# Cocker vs Springer poo anyone?



## Roxydoodle (Apr 24, 2016)

So, I in my search for a cockapoo puppy I have been to see some adult dogs and am seeing some more this weekend (parents of previous litters) and have been in touch with several other breeders. One breeder, Surrex Cockapoos, is hoping to have a litter of cockapoos later in the year, but is also expecting a litter of springer spaniel/miniature poodles sooner. Does anyone have any experience with the breeder or with this particular cross? I suppose that as we all love cockapoos, perhaps not, but am hopeful that someone may be able to pass on some advise! Thanks x


----------



## Alittlepoo (Apr 29, 2015)

I don't have any experience with this breeder, however being a 30 year Springer Spaniel family previously I would love to see the mix!


----------



## Michele (Nov 12, 2015)

I love Springerdoodles but was unable to find a breeder close enough to me.
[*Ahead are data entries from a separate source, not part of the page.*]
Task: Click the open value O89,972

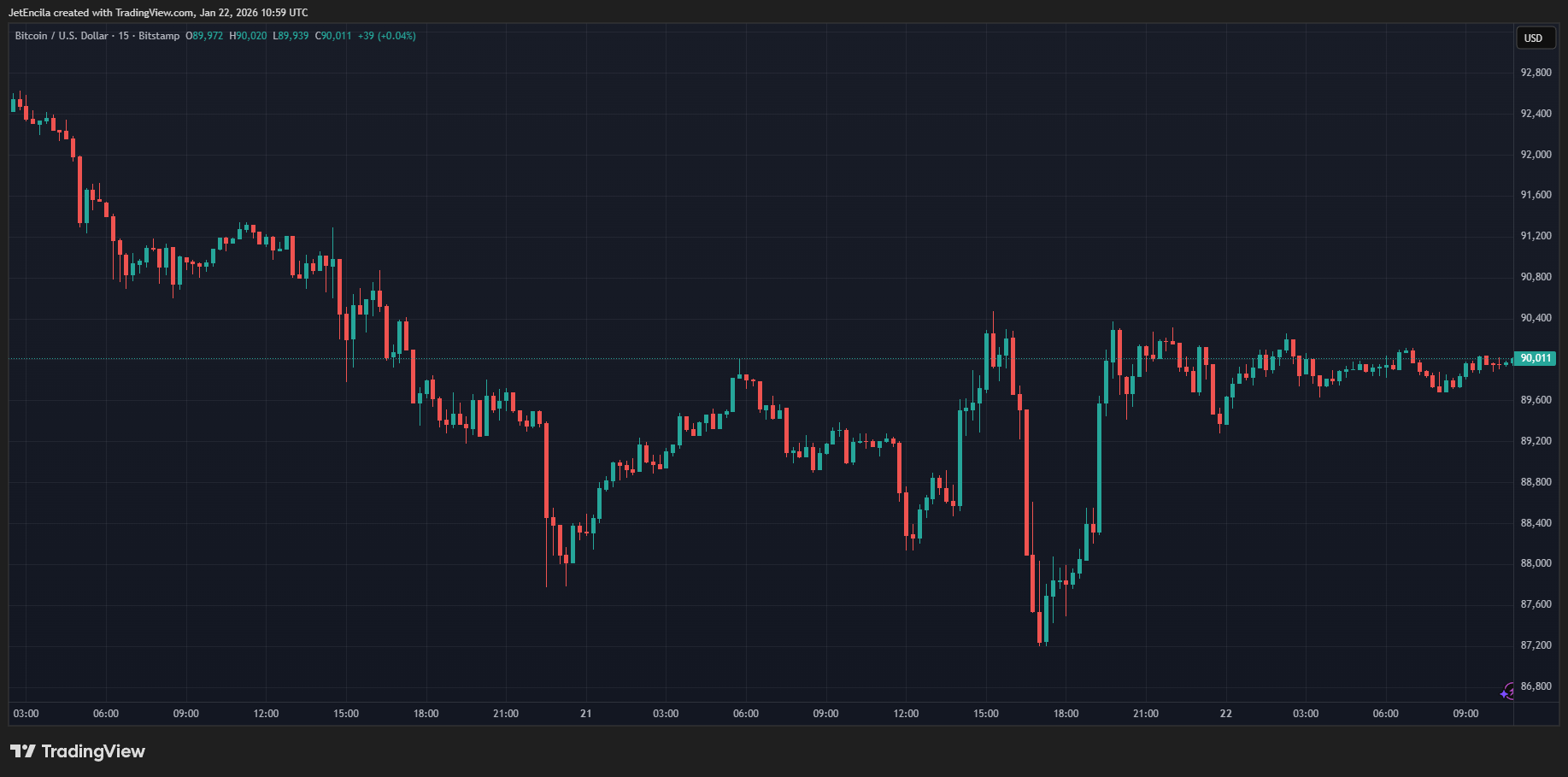Action: (x=204, y=36)
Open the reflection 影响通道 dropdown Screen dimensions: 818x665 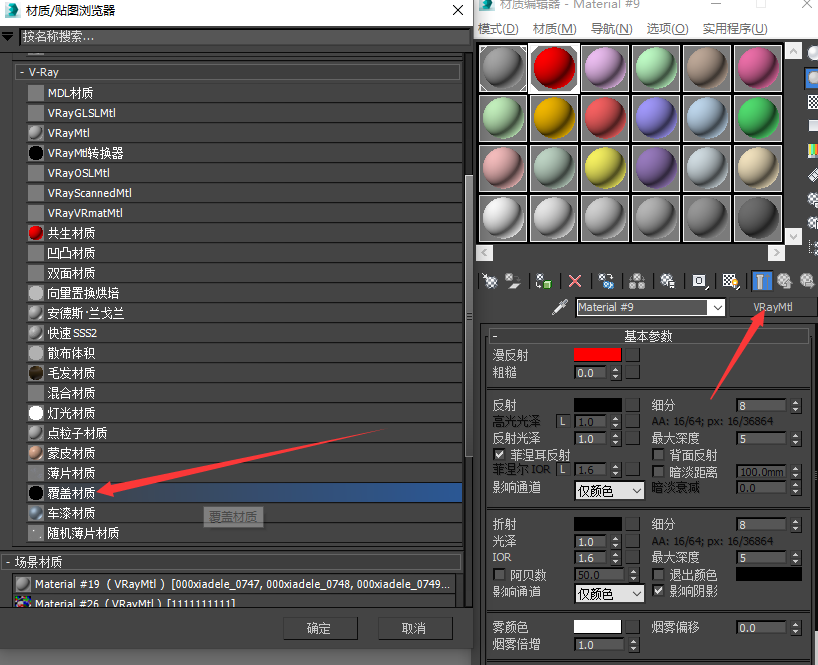pyautogui.click(x=609, y=491)
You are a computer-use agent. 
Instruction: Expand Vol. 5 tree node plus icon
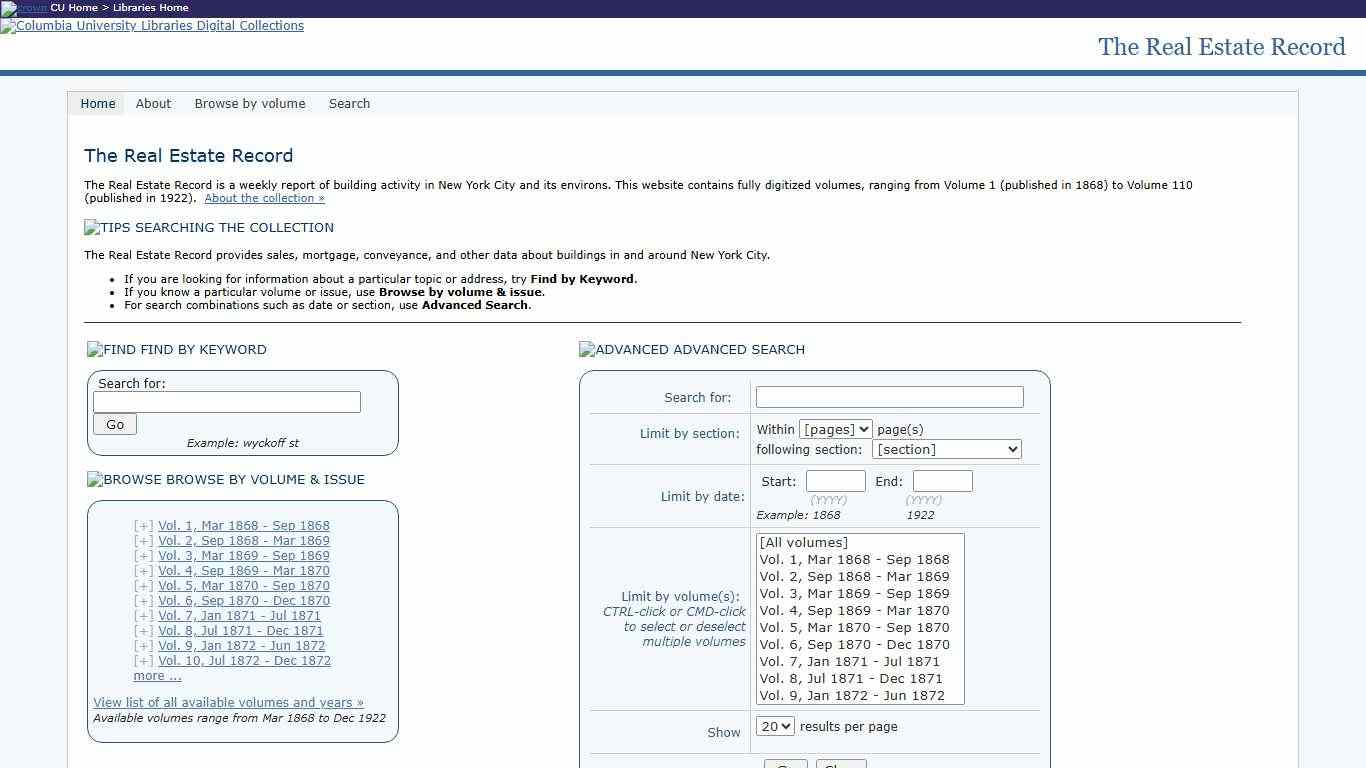click(x=144, y=586)
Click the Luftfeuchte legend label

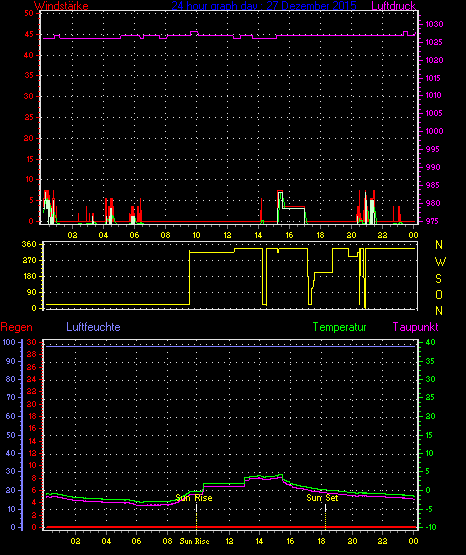tap(93, 327)
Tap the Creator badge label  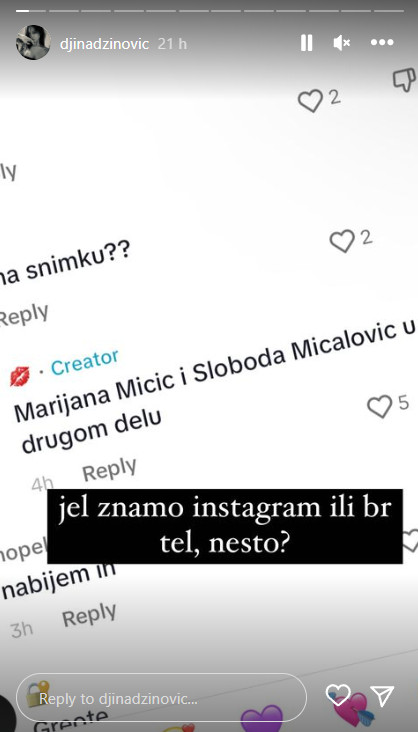85,362
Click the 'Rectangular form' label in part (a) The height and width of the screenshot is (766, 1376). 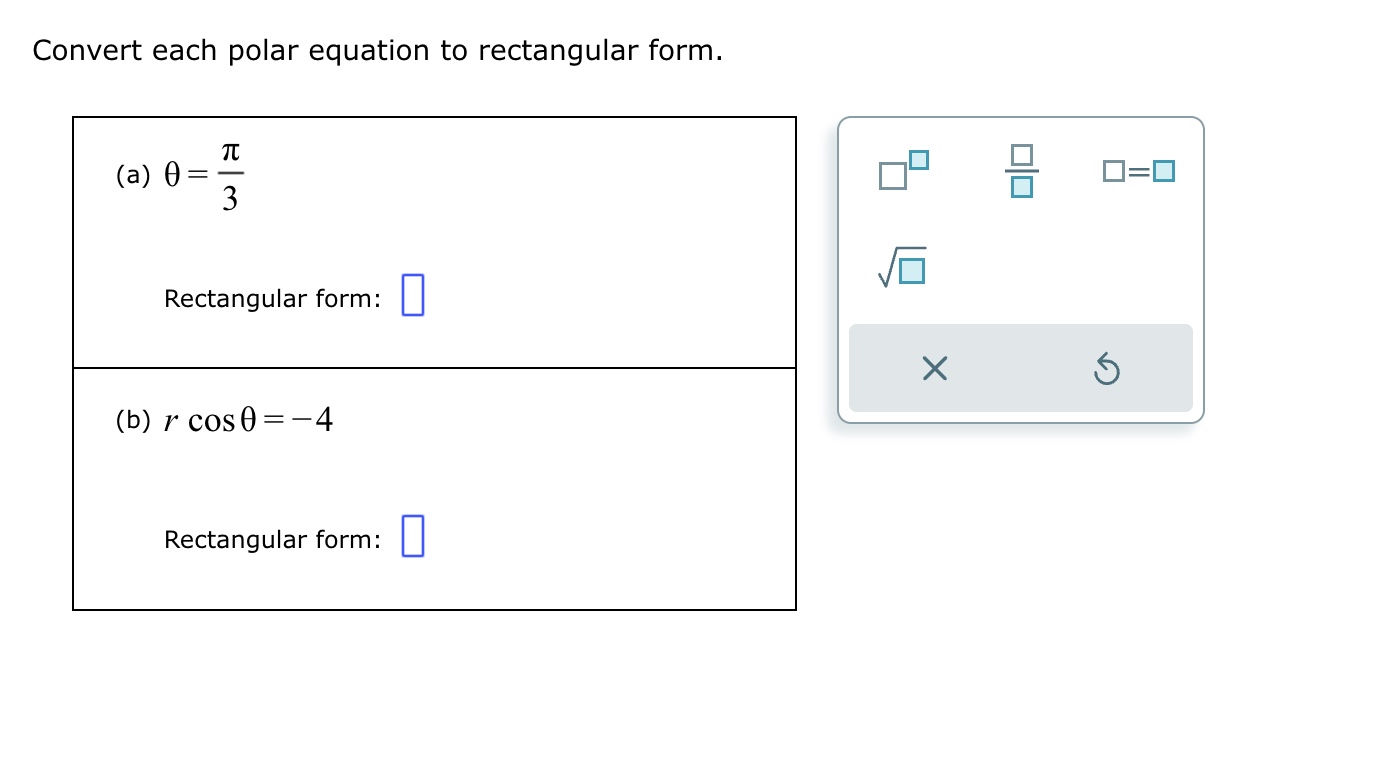click(x=272, y=298)
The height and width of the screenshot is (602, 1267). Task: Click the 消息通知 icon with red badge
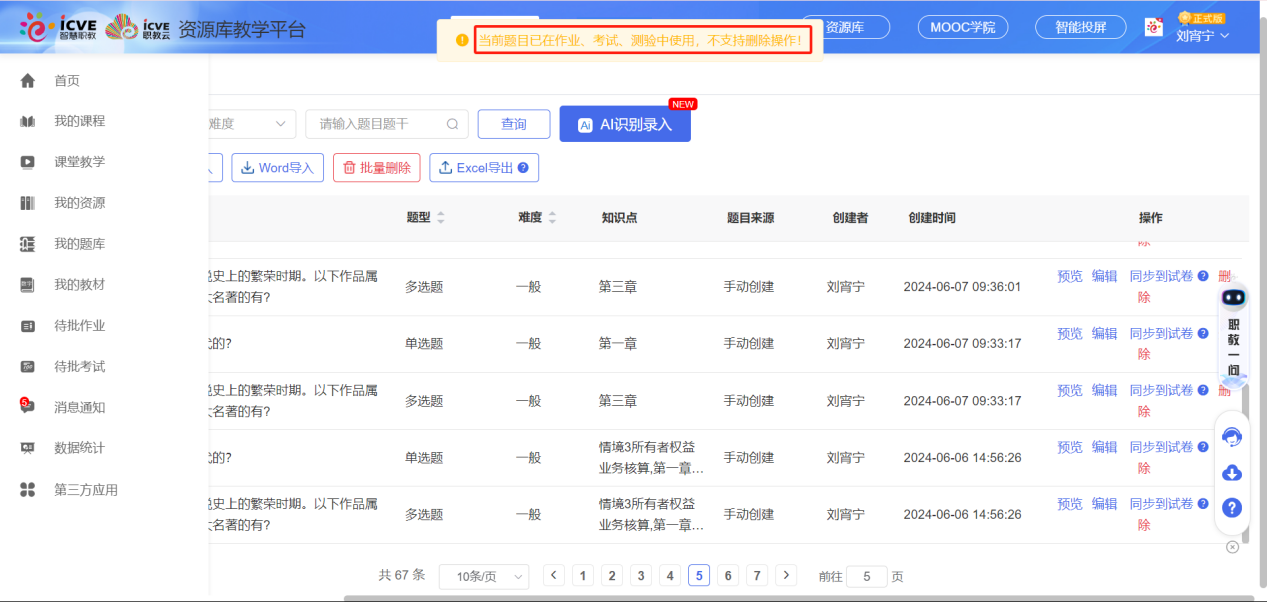pos(27,406)
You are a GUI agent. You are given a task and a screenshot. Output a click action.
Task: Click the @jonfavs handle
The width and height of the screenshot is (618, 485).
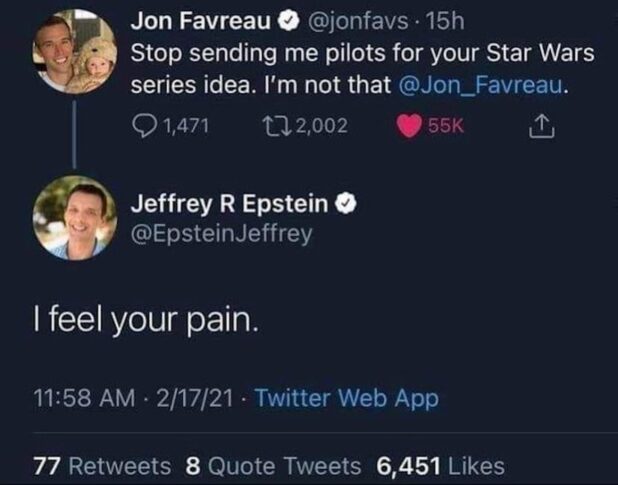point(357,19)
We loved our purebred Springer Spaniel, Brodie, but he died of cancer at a very young 7.5, so we were trying to go for the mix for some vigor....I have met a Springerdoodle and he was lovely....


----------



## Marzi (Sep 17, 2012)

There are a couple round here - both standard poodle cross springer -they seem BIG compared to my girls - otherwise pretty similar really - the springer half was a working gundog rather than a show dog.


----------